What an amazing week it's been. On to PE today to prepare for the second test. Thanks to all for your ongoing support!— Alex Doolan (@alexdoolan15) February 17, 2014
For Alex Doolan, it wasn’t the fitful sleep on match eve or the emotion of being presented with his baggy green cap less than an hour before his debut international innings that he found the most difficult element of adding the suffix ‘Test cricketer’ to his name.
Nor was it the expectation of having to face one of the world’s foremost fast bowling attacks on a pitch that was as far removed from the sort of decks he grew up on in Launceston as Tasmania is from South Africa.
Rather it was the expectation of knowing that, having earned the honour of representing his country, he now carried a hefty personal obligation to ensure he did not let his teammates, or indeed the whole of Australia down.
It’s a pressure that opener Chris Rogers spoke about in the lead-up to the first Test of the three-match series, which Australia won crushingly by 281 runs, and which emanates from the external expectation to perform and the internal fear of failing on such a heavily scrutinised stage.
It’s a feeling that Doolan, a calm, articulate 28-year-old, carried with him when he was summoned to the middle less than 20 minutes into his maiden Test to confront the world’s number one and two ranked fast bowlers – Vernon Philander and Dale Steyn – on a batting minefield.
“By a long way, for a whole number of reasons,” Doolan smiled wryly today when asked if his introduction to Test cricket – in which he scored a composed 27 followed by an even more impressive 89 – was the most gruelling cricket he had ever encountered.
“The bowling attack, the outside pressure of wanting to do well in that first Test – that’s definitely the toughest I’ve ever played.
“I remember speaking to (former Australian opener) Justin Langer before I came away (on this tour) and he said the major difference was expectation from (Sheffield) Shield cricket to Test cricket.
“I certainly think that’s the case.
“Yes, the bowling attack was very, very good - the best I’ve ever faced - but that expectation of needing to perform and make sure that Australia stayed ahead of the game is certainly very tough.

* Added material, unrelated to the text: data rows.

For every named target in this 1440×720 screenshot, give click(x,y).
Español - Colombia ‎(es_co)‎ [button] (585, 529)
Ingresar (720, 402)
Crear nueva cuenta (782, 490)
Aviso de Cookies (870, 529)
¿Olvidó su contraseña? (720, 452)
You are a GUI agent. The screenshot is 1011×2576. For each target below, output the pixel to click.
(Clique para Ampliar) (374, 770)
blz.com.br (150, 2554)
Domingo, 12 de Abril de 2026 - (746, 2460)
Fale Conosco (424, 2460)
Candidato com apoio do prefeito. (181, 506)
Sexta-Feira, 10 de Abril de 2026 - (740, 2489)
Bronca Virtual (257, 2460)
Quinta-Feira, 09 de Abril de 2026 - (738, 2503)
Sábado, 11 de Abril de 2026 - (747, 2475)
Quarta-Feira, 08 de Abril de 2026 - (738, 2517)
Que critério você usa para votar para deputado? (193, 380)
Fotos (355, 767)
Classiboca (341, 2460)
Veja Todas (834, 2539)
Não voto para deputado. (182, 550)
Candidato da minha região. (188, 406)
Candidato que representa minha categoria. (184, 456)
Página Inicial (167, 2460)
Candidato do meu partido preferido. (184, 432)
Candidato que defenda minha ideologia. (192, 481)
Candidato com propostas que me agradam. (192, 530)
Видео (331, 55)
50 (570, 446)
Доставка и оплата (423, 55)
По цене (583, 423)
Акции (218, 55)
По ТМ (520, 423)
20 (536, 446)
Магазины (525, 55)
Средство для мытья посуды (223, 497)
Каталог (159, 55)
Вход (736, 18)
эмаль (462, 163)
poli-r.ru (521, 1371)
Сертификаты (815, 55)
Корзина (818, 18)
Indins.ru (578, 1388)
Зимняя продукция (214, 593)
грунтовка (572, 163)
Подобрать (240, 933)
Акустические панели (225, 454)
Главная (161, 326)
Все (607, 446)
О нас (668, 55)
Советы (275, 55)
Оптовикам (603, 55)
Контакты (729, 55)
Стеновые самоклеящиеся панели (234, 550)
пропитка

“I tried to use (the weight of expectation) as motivation, but I don’t think you can totally disregard it.
“It’s always going to be there whether you like it or not.
“I tried to have it feel like the nation was behind me, and was striving to do well and put the team into a good position.”
But it’s fair to say that the burden of expectation that Doolan carried with him into the Test arena is also partly a by-product of the higher standards he has set for himself and which, over the last couple of summers, has lifted from an elegant batsman with raw talent and faultless timing to Test cricketer.
The former was, he acknowledges, a common perception built on the numerous times he got a few runs under his belt in first-class innings, but then found a way of getting himself out just when his teammates and his many supporters thought he was finally set to go on with the job.
That corner was negotiated in the summer of 2012-13 when he undertook some advanced and intensive tuition from fellow Launcestonian Ricky Ponting, and announced himself with a polished, emphatic 161no against the South African touring team that contained a number of the same players he encountered at Centurion last week.
“In the past, there has been a perception of me that I do get to 30 and get out,” Doolan said.
“I was aware of that.
“It was something that bugged me a lot, so I've been a lot harder on myself in making sure that those (perceptions disappear).
“I got 27 in the first innings (of the first Test) and got out, and I was pretty ropeable.
“I'm just trying to make sure (to remember that) the job's not done when you get to 20 or 30, then try and push on and make a hundred every time I bat, rather than just getting lucky once or twice."
Which is why he was so demonstrably disappointed in Australia’s second innings when, having survived more than four hours in conditions his captain claims Doolan won’t see the likes of again no matter how many Tests he plays, he gave up his wicket 11 runs short of a famous century.
Not to the highly-ranked new ball duo, nor to South Africa’s most threatening and impressive seamer Morne Morkel, all of whom had subjected him to a searching examination that Doolan had passed with a high distinction.
But to the first ball of a new spell from part-time spinner JP Duminy that loomed as such as juicy gift when it pitched short and wide that Doolan could not believe he edged it to the ‘keeper rather than spanking it to the point boundary as per his intention.
Still can’t believe it, in fact.
“I’m not sure I will ever get over that,” he said.
“You only ever get one chance to make a debut hundred and I blew that opportunity.
“The fact that we were in a really good position made it a little bit easier, and the fact that we had batted really well, Davey (Warner, with whom he shared a 205-run second-wicket partnership) and myself to get us into that position on that third day.
“That was, I guess, the silver lining to the cloud but I’m still pretty gutted about it.
“I think I will probably get more disappointed as time goes on, rather than the other way around.”